**** Available data ****
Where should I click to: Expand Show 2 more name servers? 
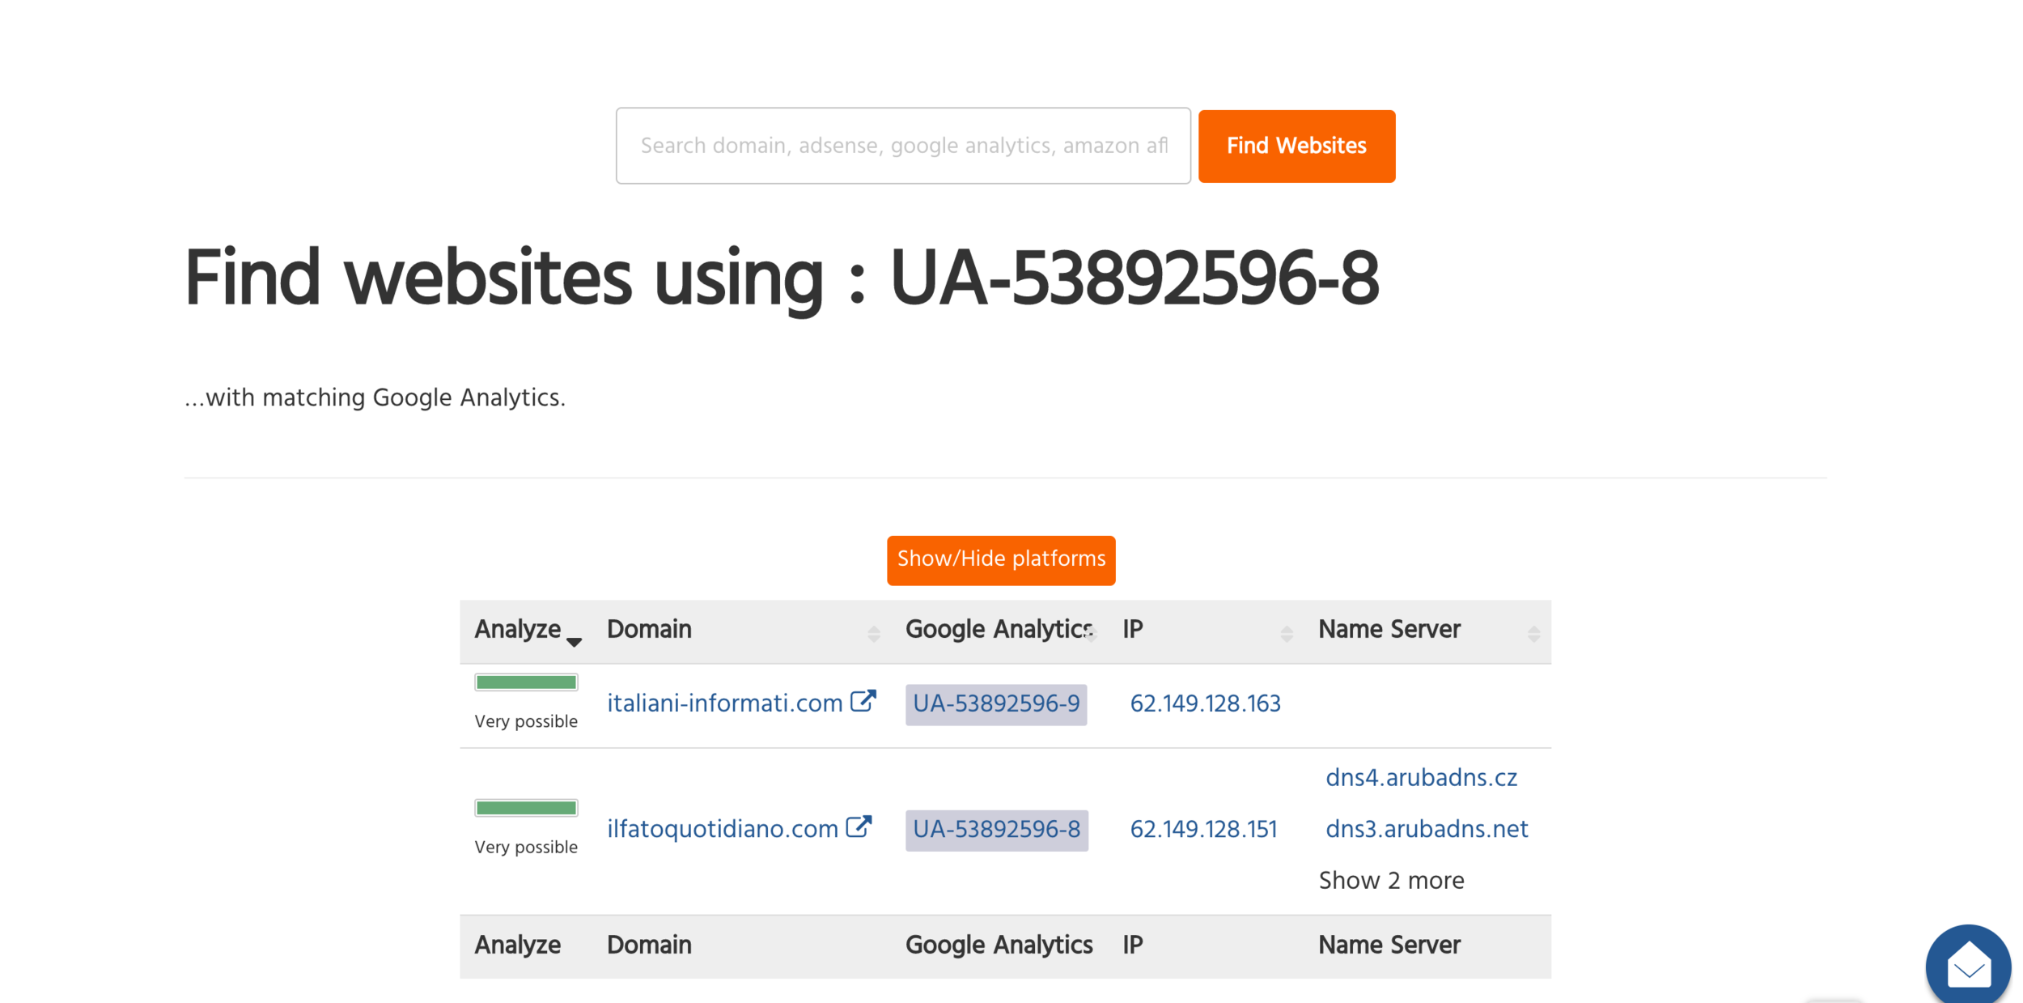[x=1390, y=880]
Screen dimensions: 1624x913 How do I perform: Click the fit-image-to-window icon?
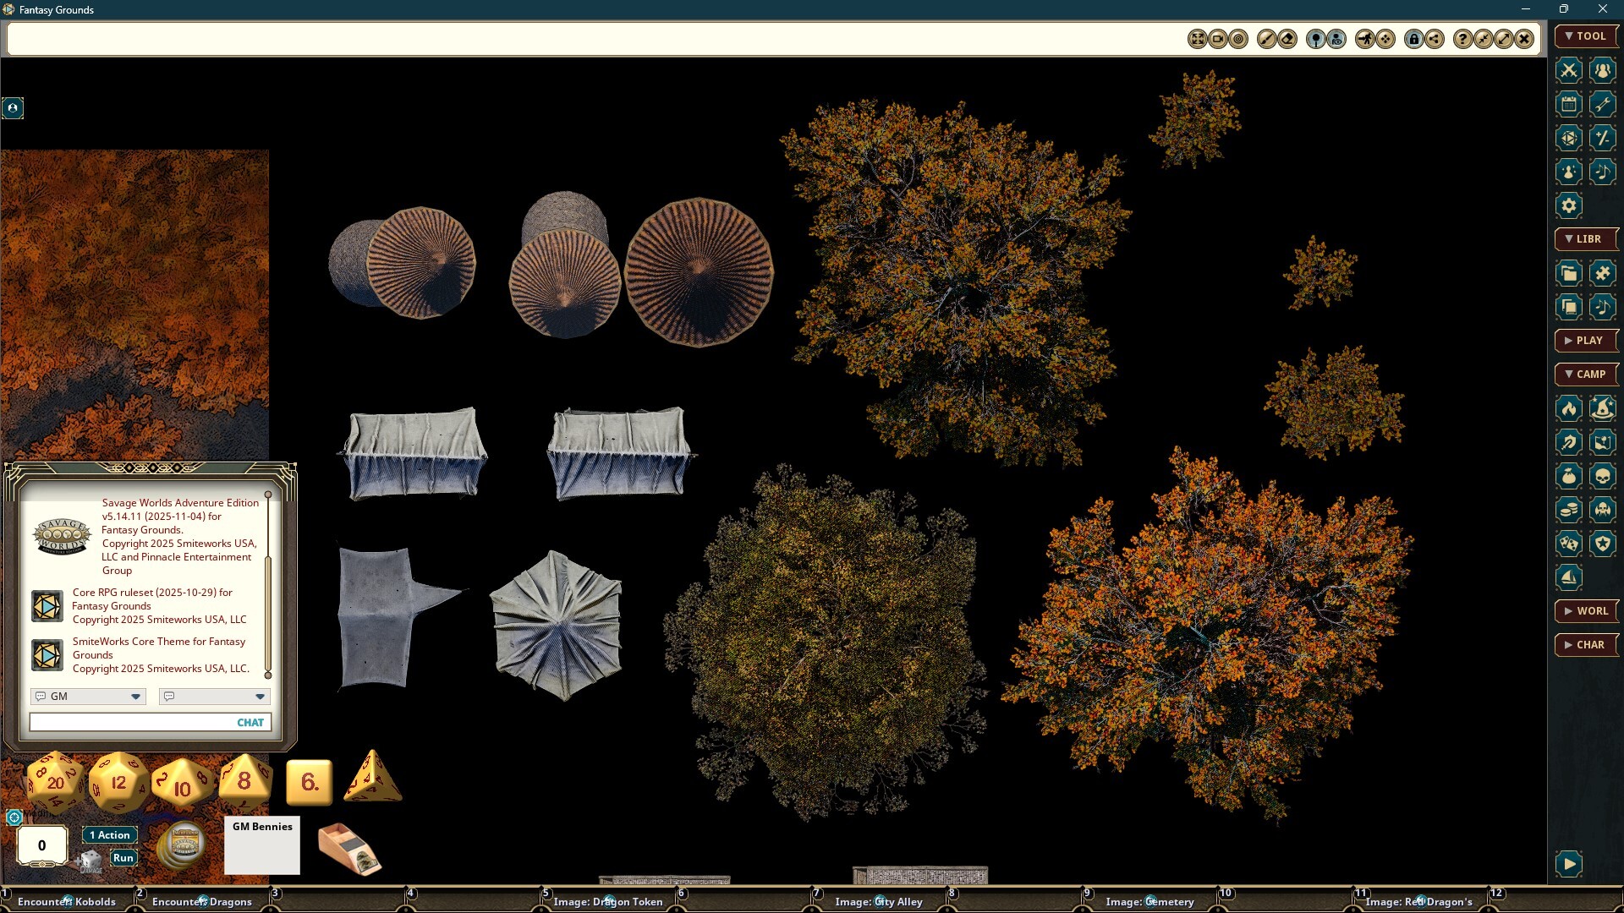coord(1199,38)
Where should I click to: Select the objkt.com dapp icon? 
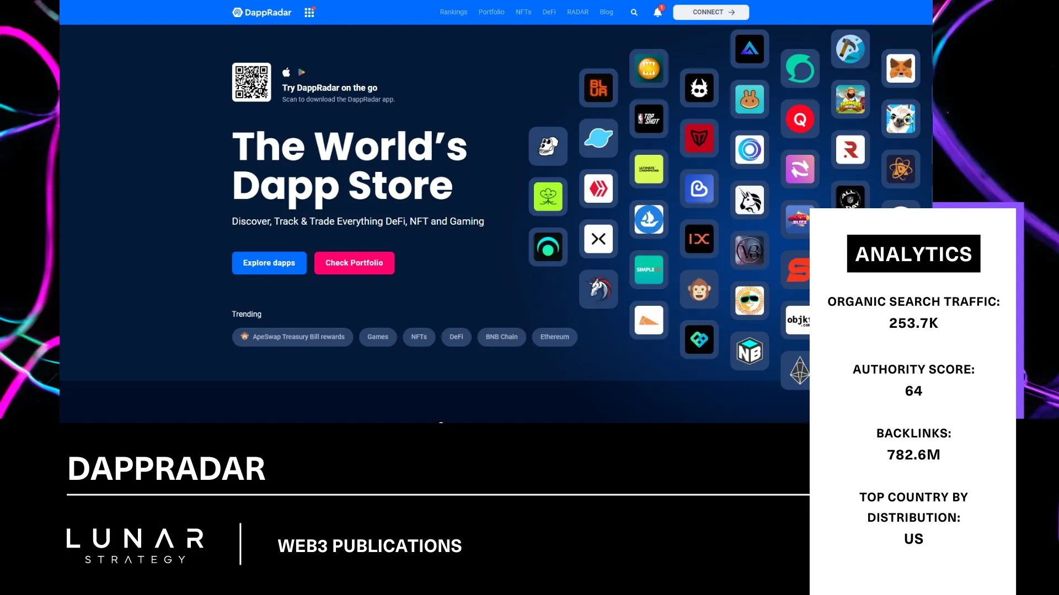click(800, 320)
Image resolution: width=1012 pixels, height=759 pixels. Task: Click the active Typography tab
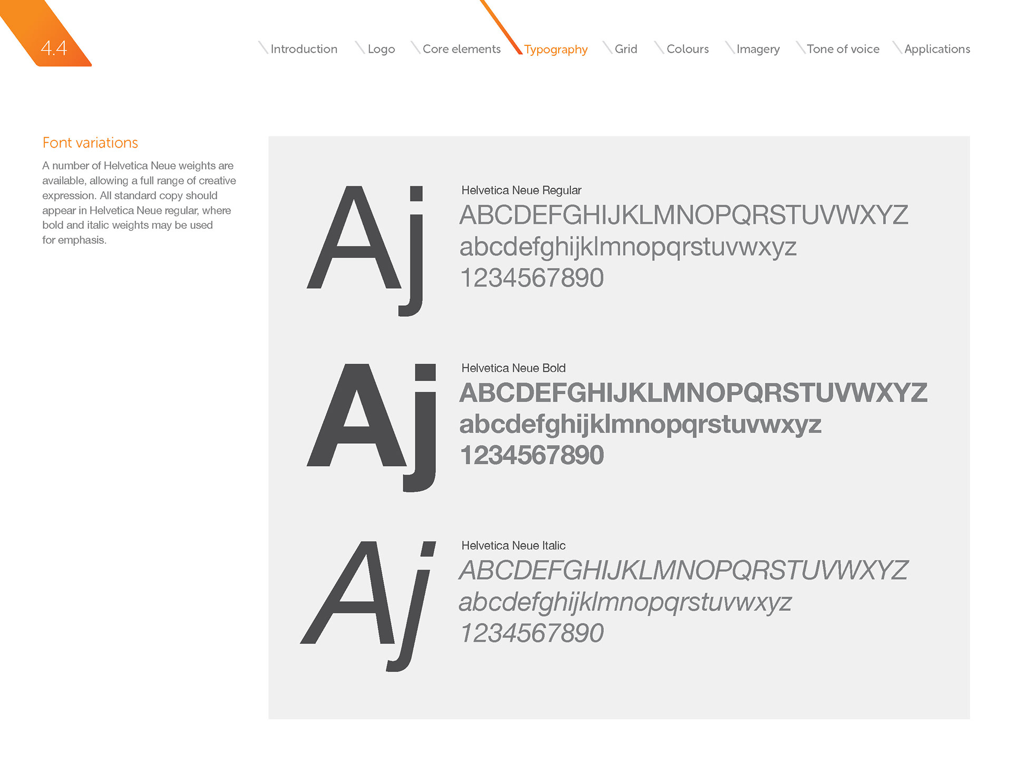(556, 50)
****
> [Task details]
Transcribe all the lines above exactly; any image among them is skipped.

> [Response box]
Where should I click to: Expand Show 2 more name servers? 
[x=1390, y=880]
Screen dimensions: 1624x913 How do I perform: Click the fit-image-to-window icon?
coord(1199,38)
Where should I click to: Select the objkt.com dapp icon? 
click(800, 320)
Image resolution: width=1012 pixels, height=759 pixels. Task: Click the active Typography tab
(556, 50)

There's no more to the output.